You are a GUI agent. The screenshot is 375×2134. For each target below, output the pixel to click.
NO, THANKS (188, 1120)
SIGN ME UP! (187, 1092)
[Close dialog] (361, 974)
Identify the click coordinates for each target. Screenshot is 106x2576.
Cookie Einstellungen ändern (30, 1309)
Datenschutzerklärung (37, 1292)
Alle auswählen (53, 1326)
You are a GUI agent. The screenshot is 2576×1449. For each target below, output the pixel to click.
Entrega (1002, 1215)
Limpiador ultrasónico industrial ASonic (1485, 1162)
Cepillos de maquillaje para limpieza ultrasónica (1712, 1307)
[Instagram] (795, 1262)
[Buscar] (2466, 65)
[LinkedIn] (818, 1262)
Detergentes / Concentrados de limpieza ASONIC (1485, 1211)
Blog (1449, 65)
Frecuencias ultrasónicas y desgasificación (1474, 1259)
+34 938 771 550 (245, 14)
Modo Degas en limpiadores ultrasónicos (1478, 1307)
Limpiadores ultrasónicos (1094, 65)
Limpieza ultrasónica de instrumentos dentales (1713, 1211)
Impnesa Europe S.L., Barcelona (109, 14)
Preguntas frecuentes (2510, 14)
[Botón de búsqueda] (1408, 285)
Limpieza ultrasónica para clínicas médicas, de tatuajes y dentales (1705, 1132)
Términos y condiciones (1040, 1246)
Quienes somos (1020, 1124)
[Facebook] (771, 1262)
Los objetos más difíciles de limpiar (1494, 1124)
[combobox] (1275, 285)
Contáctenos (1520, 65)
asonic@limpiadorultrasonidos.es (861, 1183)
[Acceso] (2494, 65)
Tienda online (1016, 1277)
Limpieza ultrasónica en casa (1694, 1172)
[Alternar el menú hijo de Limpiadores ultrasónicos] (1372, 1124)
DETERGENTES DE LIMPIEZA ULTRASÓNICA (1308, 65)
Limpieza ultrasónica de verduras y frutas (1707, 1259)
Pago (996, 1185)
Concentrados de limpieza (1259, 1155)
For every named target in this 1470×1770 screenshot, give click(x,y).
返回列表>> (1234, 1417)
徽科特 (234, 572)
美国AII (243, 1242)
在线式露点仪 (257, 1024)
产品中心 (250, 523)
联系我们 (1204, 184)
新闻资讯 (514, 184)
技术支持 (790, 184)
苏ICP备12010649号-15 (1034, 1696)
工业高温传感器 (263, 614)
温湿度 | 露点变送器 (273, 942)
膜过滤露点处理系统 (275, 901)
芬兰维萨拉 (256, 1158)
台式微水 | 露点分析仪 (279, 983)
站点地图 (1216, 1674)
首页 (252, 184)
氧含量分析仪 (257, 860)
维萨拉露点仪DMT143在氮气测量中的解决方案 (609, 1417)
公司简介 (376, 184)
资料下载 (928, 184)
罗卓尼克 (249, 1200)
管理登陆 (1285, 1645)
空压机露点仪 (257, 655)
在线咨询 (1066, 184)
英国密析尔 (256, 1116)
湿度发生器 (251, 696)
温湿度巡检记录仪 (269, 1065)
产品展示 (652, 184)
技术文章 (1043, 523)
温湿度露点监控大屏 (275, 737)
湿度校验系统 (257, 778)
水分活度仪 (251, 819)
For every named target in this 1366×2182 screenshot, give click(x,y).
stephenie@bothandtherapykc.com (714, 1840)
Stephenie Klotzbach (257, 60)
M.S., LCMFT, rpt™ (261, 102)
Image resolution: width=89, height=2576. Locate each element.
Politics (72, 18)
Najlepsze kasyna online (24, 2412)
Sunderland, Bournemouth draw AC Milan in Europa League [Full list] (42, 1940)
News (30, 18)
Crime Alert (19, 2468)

....................

_EXERCISE DETAILS_. The only reply wanted is the number of lines in the records above containing the word "named".

_SOLUTION BELOW_. 2